這是我在旅途中買到的,來自倫敦貝克街221B的紀念品,希望您能收下。
上次來與您面談,我注意到書架上有一整套偵探小說,或許您是推理愛好者。這是我的猜測,如果不那麼準確,也請您不要介意。
是的,這個版本的裝幀很難辨識。
我能認出來,也是因為我的好朋友也有著相同的興趣。他恰巧有套一模一樣的收藏。
他姓蘇,也學心理學,似乎對一切都感到好奇。他認為我的身上藏有很多秘密,總想從我的嘴裡鑿出一點什麼。
只是我從未讓他如願。
您說的沒錯,我確實是一個細緻縝密的人。
謝謝關心。這個假期於我而言,沒有多少歇息的空當。大部分時間我都在俱樂部彈琴,後來朋友計劃去倫敦,也拉上了我同行。就算是度假,我也會買下一頂禮帽,在火車站彈琴賺錢。
但是我厭惡彈琴。或許換一個字眼更為準確,是憎恨。
沒人知道,至少我以為如此。我那時候極致順從,甚至缺失部分性格的模樣,並不能說是與生俱來。四五歲的男孩子,總有調皮的時候,每當我不夠聽話,母親都會罰我彈琴。有時候徹夜也不能休息。
這或許是一種心理機制,將鋼琴與受到懲罰的體驗捆綁在一起,難免產生惡感,我無法抗衡。
不好意思,說多了題外話。上回講到哪裡?間隔太久,我的記憶有些模糊了。
哦,是的,沒錯。
在老師辦公室,我注意到秋的眼膜濕紅,情緒緊繃到極致,即將漲破。好在因為我的到來有所舒緩,謝天謝地。

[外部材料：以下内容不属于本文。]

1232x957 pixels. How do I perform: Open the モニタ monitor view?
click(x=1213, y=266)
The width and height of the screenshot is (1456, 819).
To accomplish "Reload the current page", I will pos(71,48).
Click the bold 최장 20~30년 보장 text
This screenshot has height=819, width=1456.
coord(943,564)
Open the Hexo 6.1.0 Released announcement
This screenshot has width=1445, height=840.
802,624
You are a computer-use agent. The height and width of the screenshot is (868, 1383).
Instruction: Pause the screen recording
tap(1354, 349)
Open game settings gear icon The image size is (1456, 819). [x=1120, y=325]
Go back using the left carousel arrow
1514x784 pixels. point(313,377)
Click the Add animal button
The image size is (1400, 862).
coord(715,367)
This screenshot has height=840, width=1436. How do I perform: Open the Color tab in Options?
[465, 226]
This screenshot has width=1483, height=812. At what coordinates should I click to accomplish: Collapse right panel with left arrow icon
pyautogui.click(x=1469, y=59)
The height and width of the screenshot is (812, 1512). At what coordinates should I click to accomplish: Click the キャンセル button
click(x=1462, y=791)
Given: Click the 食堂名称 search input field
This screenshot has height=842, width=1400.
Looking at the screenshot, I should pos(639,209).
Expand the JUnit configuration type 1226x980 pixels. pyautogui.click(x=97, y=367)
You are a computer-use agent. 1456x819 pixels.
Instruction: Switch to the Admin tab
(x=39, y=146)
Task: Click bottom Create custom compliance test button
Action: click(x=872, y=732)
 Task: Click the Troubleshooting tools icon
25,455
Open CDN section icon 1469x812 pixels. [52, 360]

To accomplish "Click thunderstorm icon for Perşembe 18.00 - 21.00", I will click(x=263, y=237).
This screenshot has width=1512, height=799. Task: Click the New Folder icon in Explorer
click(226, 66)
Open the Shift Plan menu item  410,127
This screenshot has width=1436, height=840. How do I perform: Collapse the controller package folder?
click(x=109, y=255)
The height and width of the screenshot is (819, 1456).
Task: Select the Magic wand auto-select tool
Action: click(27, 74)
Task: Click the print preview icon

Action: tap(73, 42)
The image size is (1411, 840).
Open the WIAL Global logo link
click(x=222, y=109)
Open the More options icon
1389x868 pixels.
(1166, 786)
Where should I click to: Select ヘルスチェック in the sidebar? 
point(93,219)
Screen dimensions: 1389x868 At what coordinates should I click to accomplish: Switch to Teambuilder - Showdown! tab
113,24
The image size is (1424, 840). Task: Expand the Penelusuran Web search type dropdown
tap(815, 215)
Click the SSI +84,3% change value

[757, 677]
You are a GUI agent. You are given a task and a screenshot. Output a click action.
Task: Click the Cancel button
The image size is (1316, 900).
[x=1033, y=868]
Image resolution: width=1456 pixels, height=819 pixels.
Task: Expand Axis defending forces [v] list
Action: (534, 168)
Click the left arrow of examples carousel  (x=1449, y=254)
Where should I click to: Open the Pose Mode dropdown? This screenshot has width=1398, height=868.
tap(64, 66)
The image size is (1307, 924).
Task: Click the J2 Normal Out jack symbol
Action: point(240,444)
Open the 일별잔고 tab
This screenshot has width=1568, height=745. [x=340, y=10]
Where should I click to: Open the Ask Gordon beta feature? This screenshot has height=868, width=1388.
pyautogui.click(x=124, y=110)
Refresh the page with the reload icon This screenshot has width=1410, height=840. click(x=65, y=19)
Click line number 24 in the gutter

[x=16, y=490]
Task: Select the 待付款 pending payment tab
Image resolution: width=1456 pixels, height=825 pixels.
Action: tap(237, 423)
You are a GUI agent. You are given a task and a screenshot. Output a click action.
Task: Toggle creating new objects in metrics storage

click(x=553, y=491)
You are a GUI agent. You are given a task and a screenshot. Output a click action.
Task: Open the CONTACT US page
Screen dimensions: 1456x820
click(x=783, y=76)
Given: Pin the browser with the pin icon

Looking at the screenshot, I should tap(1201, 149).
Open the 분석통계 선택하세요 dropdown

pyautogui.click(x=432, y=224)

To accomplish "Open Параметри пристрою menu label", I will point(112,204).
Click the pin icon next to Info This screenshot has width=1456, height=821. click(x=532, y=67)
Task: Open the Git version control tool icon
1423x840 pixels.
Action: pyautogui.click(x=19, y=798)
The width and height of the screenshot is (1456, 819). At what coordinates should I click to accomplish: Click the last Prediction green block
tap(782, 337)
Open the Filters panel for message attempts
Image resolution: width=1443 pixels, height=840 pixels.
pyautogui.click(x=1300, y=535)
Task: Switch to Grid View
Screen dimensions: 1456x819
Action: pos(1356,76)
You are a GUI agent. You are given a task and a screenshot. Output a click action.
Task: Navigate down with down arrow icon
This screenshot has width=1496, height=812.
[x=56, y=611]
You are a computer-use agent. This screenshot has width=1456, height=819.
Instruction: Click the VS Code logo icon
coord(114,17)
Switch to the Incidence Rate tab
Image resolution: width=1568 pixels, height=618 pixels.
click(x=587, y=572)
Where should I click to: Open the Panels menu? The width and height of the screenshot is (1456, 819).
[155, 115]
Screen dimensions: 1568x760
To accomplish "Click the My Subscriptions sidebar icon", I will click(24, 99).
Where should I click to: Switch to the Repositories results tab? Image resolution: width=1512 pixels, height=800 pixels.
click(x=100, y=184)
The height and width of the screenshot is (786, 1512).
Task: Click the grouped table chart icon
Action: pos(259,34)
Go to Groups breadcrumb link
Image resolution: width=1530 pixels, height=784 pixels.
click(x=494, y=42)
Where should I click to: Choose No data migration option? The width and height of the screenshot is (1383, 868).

我的母親從未被我頂撞過,她出離驚訝,然後很快轉為憤怒。但我實在無法偽裝下去,當作自己對什麼都不在意。
她做錯了什麼?我問。
我的母親動了動嘴唇,像是在醞釀著要說更多反駁我的話,也就意味著繼續用言語傷害她。
我沒有給她開口的機會,說,我一直在看,我只是想幫幫她,媽媽,她沒做錯什麼。我們從商場回家,一路上聊了很多,你對妹妹成長的幫助和指導,她都沒有得到過。你為什麼要為難她呢?沒有人告訴她應該怎麼做,她只能一個人這樣不斷試錯,才知道什麼是妥當的,什麼是不對的。
那時的狀況超出我的理解,一切都不可思議,所有人都像在驚悚故事里一樣行為詭異。無辜的女孩,她什麼也沒有做錯,卻要承受那麼多的惡意,僅僅因為她是她自己。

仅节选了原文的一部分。